Skier's Thumb Facts
- Skier's thumb is an injury of the soft tissue that connects the bones of the thumb together. In medical terms, this soft tissue is called a ligament.
- This injury was originally noted in 1955 as a chronic ligament problem seen in Scottish gamekeepers who damaged their thumbs by repeatedly twisting the necks of hares. The injury was termed the "gamekeeper's thumb" at that time.
- The popularity of recreational downhill skiing has caused this injury to become much more common in the U.S.; as a result, the term gamekeeper's thumb was replaced with the more contemporary term, skier's thumb.
- Skier's thumb now accounts for a significant number of skiing injuries.
- In severe cases, with complete tearing of the ligament, this injury must be surgically repaired.
- The ultimate stability of the ligament is important because of its contribution to the grasping function of the thumb.
- People with skier's thumb may be able to return to work and even skiing in a short period with proper rehabilitation.
Skier's Thumb Causes
Skiing accidents are the most common causes of damage to the ligament that cause the injury known as skier's thumb. Injuries of this ligament make up 8%-10% of all skiing accidents.

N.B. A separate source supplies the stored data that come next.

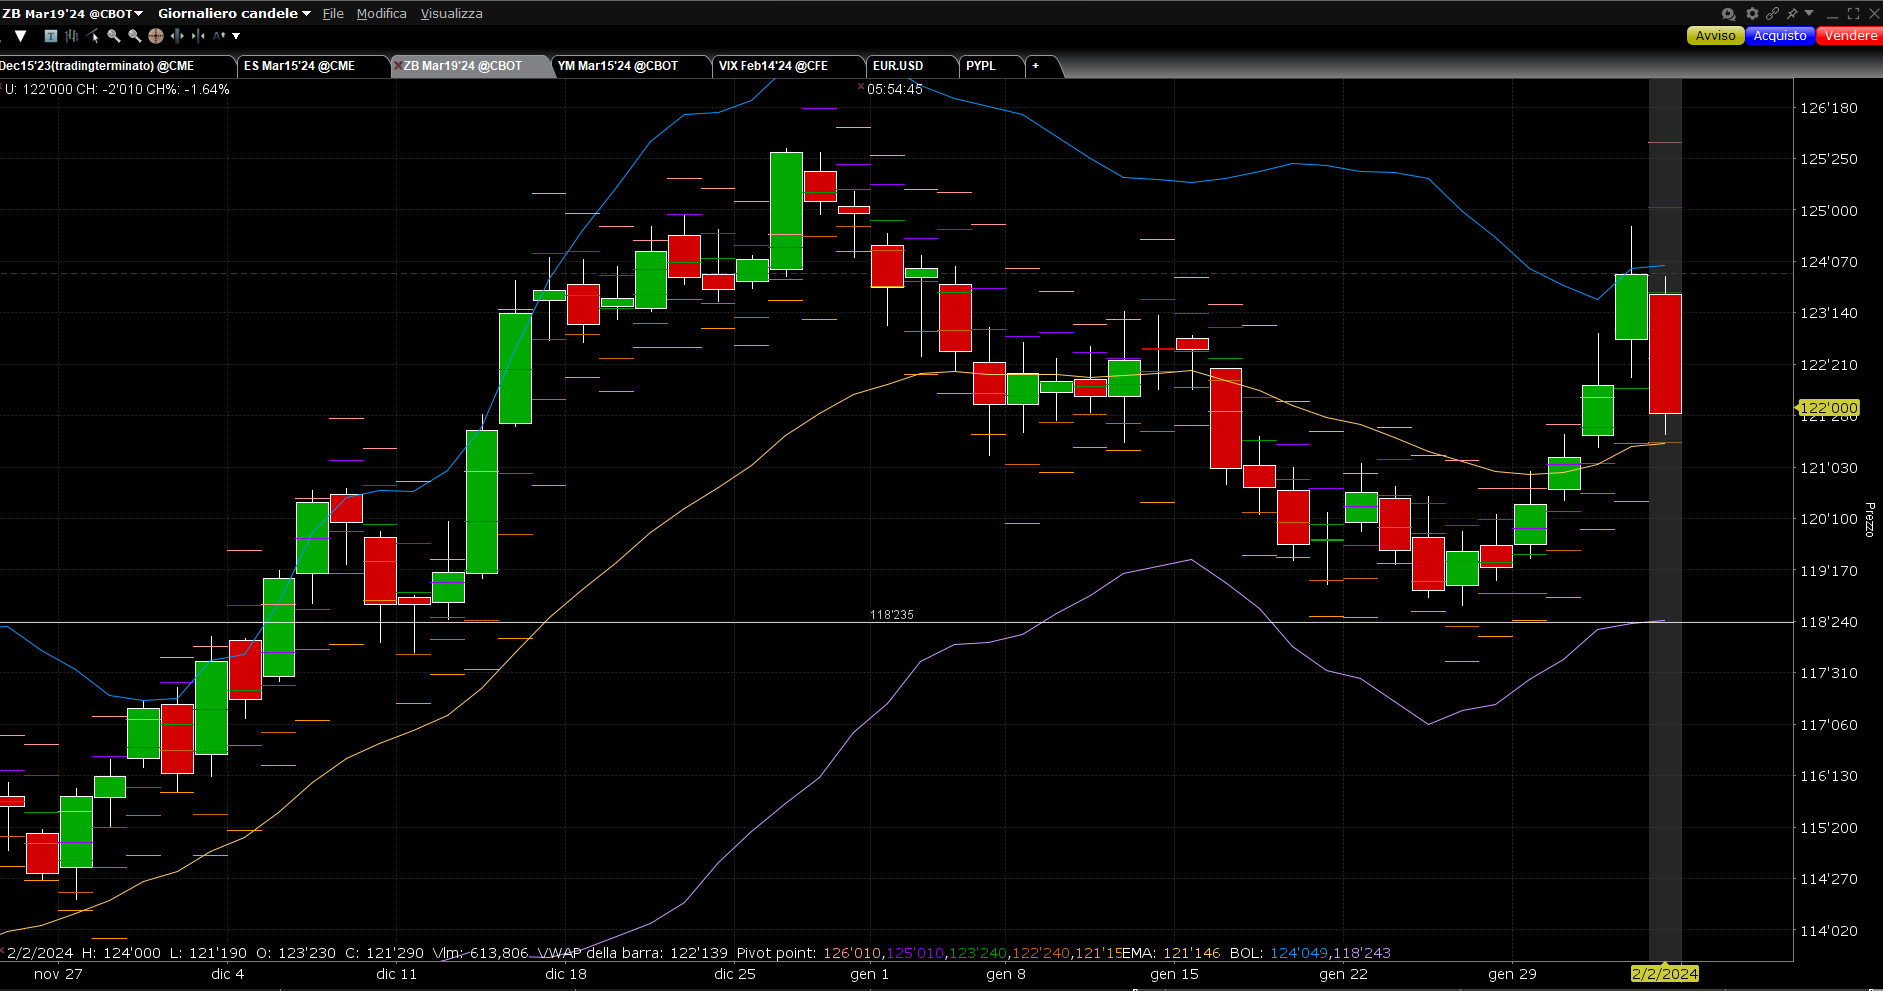1883x991 pixels.
Task: Toggle the round crosshair tool
Action: pyautogui.click(x=156, y=36)
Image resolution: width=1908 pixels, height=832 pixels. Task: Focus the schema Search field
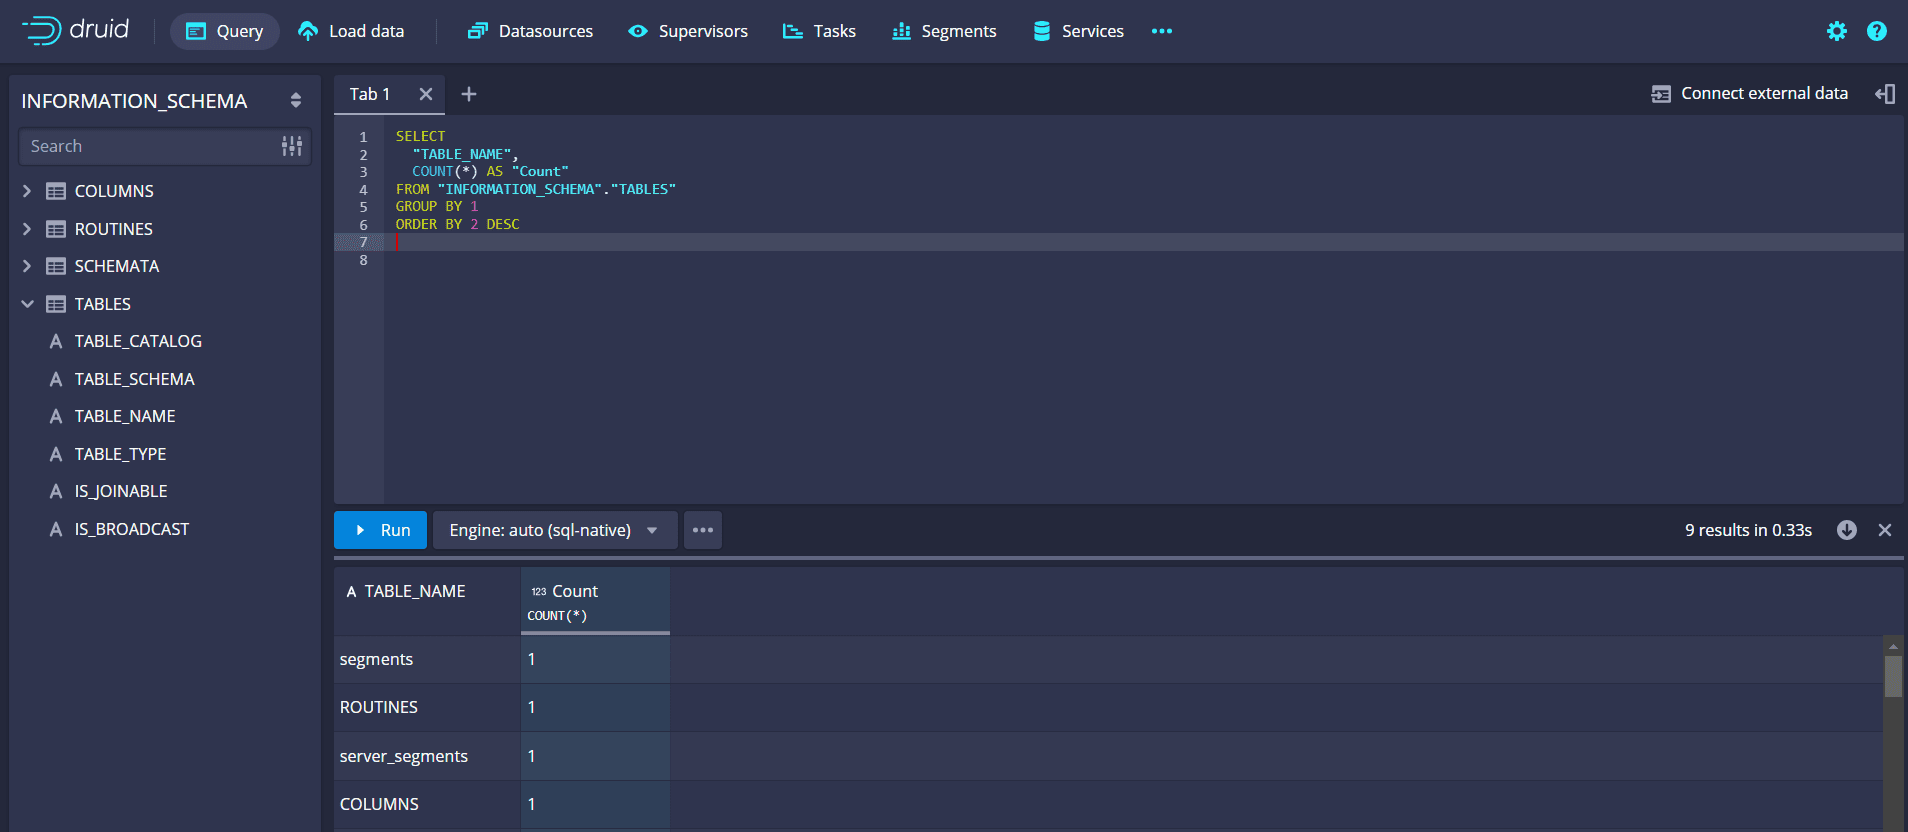150,146
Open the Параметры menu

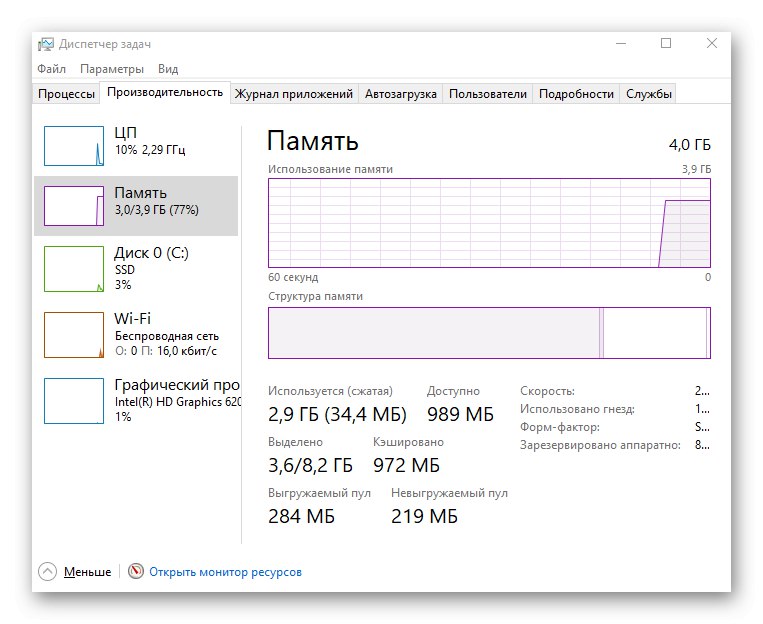pos(112,69)
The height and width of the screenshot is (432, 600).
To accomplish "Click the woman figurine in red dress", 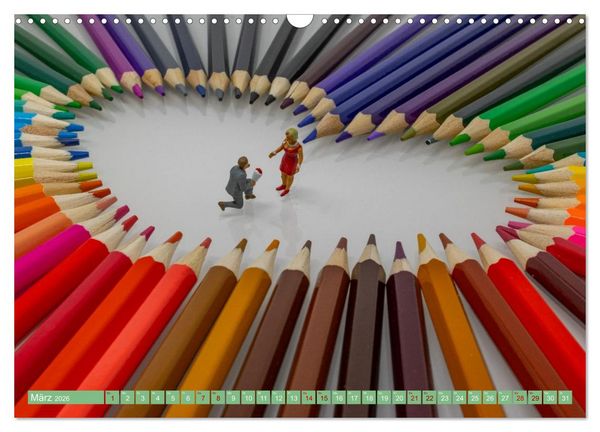I will 288,162.
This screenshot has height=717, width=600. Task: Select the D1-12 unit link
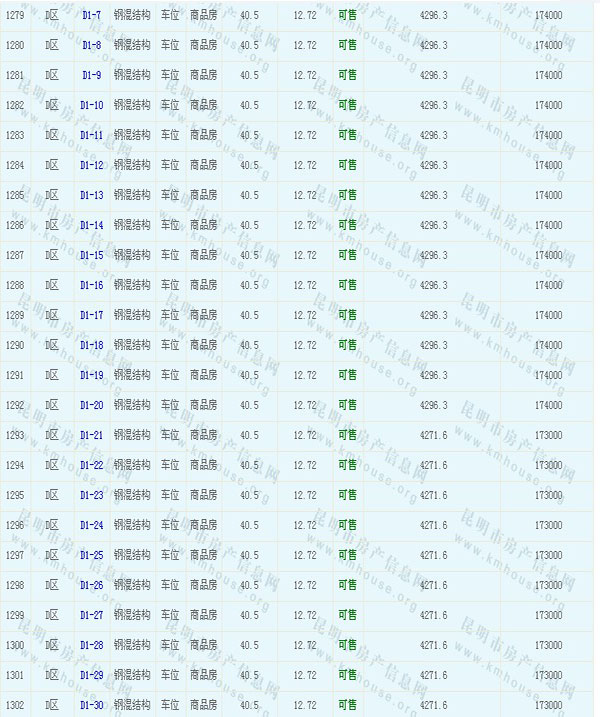(x=91, y=165)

- More specifically, a fall on an outstretched hand with a ski pole in the palm of the hand creates the force necessary to stress the thumb and stretch or tear the ligament.
- A simple fall on an outstretched hand with an empty palm usually does not create this same force. However, the thumb can also be injured if it jams into packed snow at high velocity.
- Another less common cause of this injury is an automobile crash when the driver has the thumb alone draped over the steering wheel.
- Any injury in which the thumb is abnormally bent backward or to the side can cause skier's thumb.